* _GIVEN DATA_:
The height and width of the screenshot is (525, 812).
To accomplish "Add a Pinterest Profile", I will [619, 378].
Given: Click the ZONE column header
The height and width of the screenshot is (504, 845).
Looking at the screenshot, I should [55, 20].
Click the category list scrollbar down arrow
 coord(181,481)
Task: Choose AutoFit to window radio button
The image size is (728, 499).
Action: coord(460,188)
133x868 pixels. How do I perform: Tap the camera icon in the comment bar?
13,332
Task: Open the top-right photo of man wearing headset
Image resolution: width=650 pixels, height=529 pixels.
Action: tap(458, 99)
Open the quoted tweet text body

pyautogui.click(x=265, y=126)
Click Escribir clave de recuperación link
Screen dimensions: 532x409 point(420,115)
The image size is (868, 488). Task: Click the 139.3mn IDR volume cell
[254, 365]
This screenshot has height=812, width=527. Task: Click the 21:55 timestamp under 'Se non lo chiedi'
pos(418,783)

* * *

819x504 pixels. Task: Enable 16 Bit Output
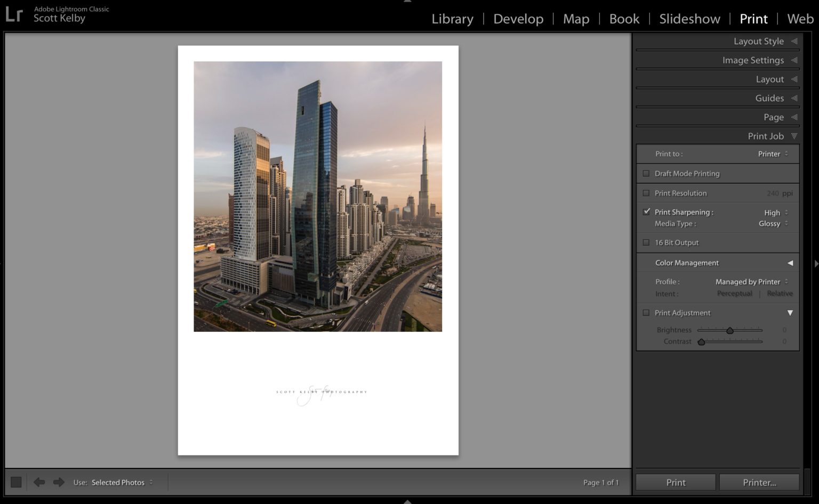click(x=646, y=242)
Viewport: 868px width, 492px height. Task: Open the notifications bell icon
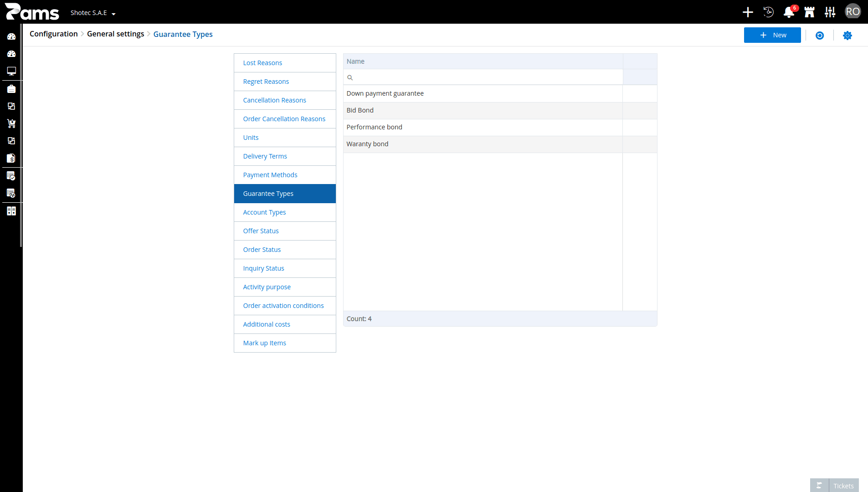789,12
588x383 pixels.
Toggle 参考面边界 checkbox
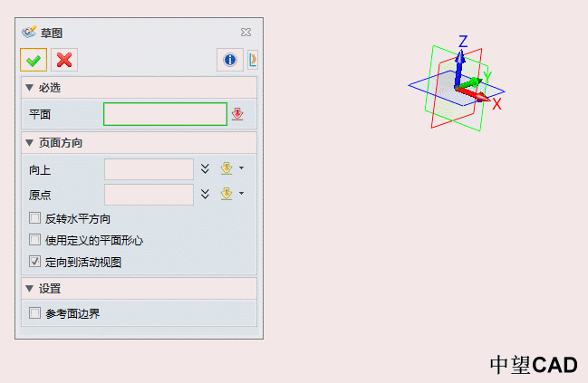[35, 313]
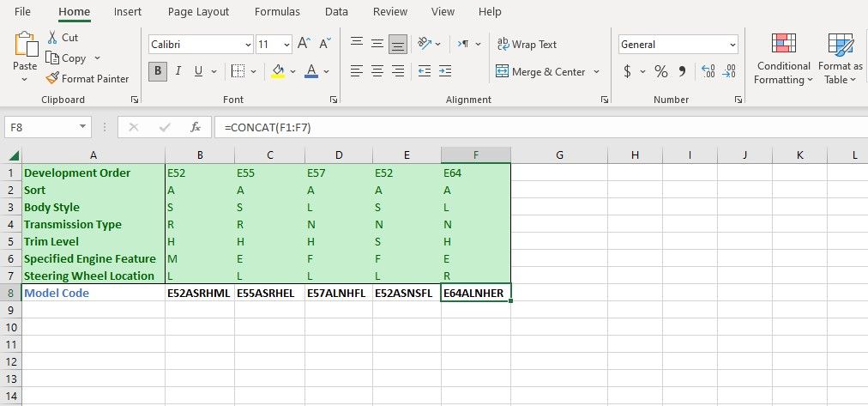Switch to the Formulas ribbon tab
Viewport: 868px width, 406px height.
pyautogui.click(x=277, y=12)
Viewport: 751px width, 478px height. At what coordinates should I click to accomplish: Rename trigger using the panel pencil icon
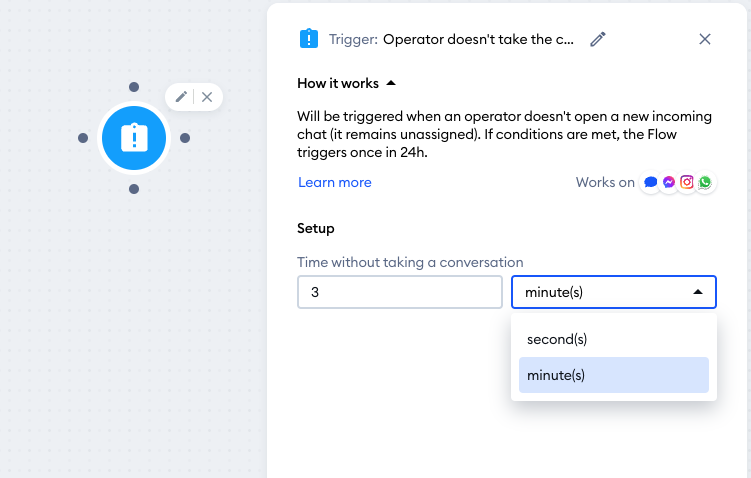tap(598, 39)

* _EXERCISE BRIEF_: Both the line containing "The height and width of the screenshot is (525, 812)." and the line containing "Task: Open the top-right" belong in the answer. Print them and every line above that falls between them exactly, and no others.

* _OUTPUT BELOW_:
The height and width of the screenshot is (525, 812).
To accomplish "Add a Pinterest Profile", I will [619, 378].
Given: Click the ZONE column header
The height and width of the screenshot is (504, 845).
Looking at the screenshot, I should [55, 20].
Click the category list scrollbar down arrow
 coord(181,481)
Task: Choose AutoFit to window radio button
The image size is (728, 499).
Action: coord(460,188)
133x868 pixels. How do I perform: Tap the camera icon in the comment bar?
13,332
Task: Open the top-right photo of man wearing headset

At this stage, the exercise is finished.